Zieh aus den Zeilen unten jede heraus, in der das Wort „coordinates“ vorkommt.

> Daten zur Übung:
———
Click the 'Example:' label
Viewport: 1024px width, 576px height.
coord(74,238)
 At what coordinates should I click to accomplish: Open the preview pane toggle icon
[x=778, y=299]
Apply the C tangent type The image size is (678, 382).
———
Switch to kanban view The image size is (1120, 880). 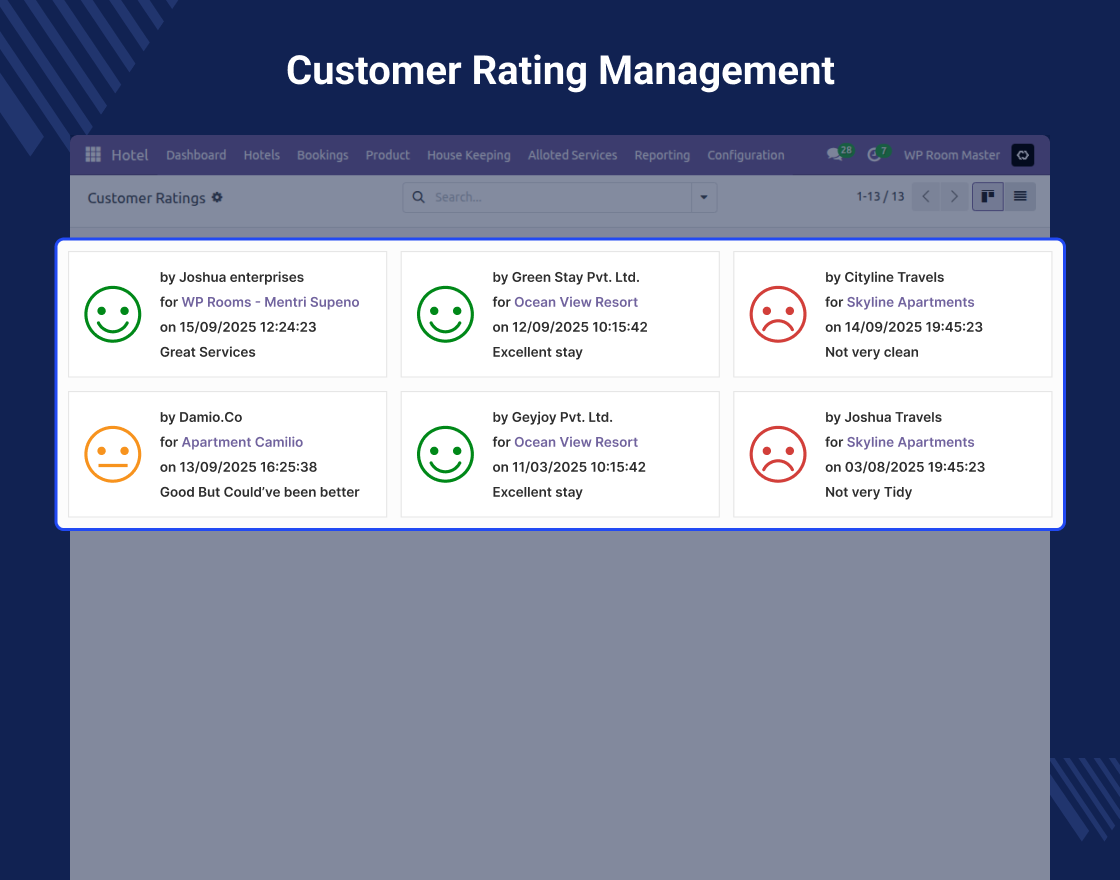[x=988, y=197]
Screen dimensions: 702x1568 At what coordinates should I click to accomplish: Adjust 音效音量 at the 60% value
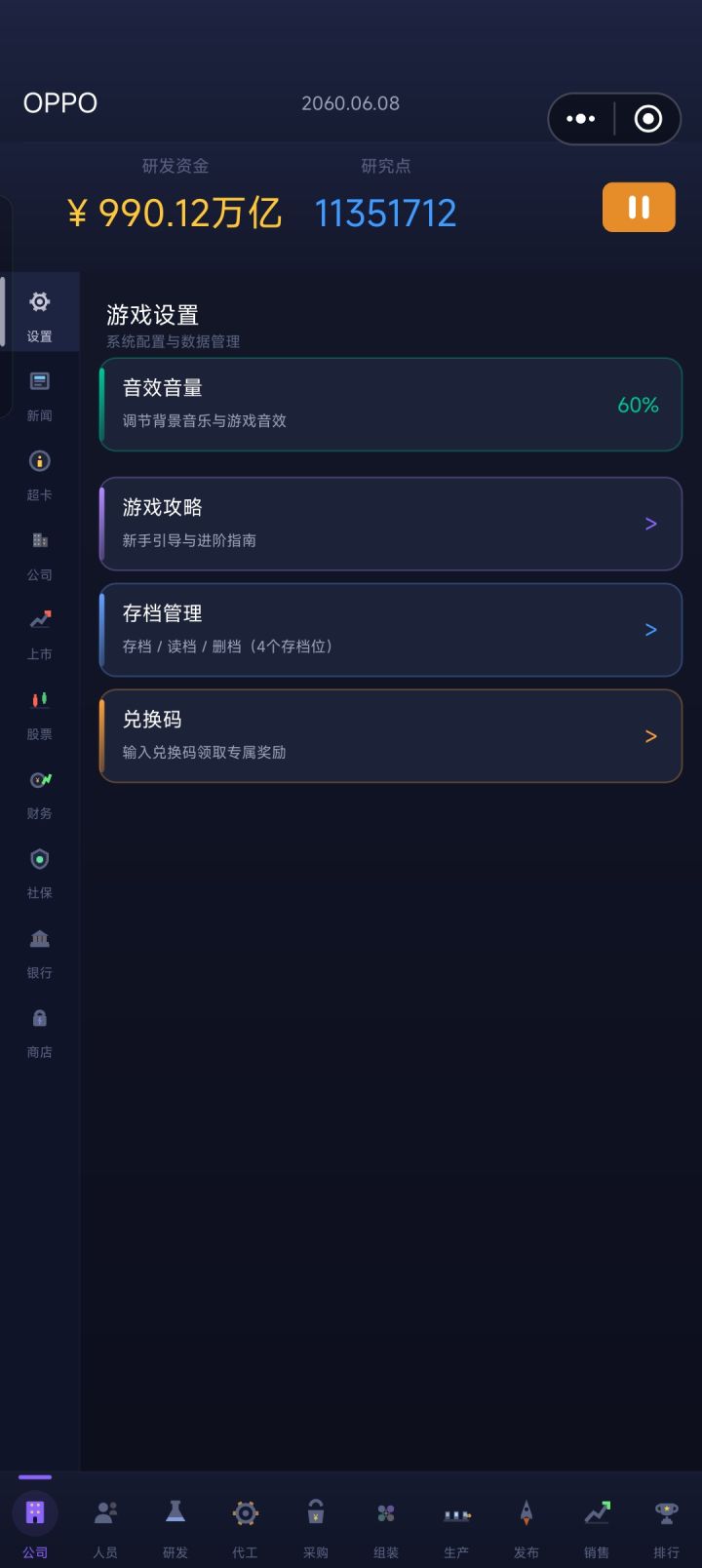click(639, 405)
———
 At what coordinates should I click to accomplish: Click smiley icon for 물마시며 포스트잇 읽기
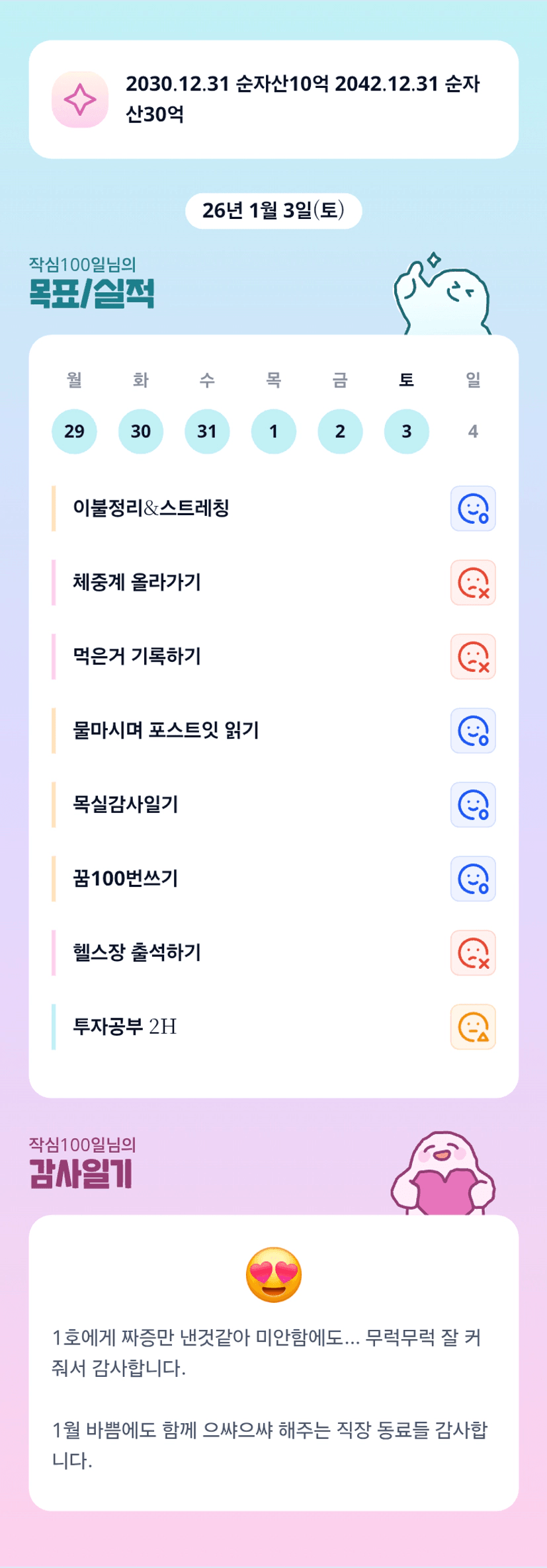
———
> Antwort zur Aufgabe:
 At what coordinates should I click to accomplish: Open the preview pane toggle icon
Screen dimensions: 702x1568 At what coordinates should I click to accomplish: Adjust 音效音量 at the 60% value
 At what coordinates should I click to accomplish: Click smiley icon for 물마시며 포스트잇 읽기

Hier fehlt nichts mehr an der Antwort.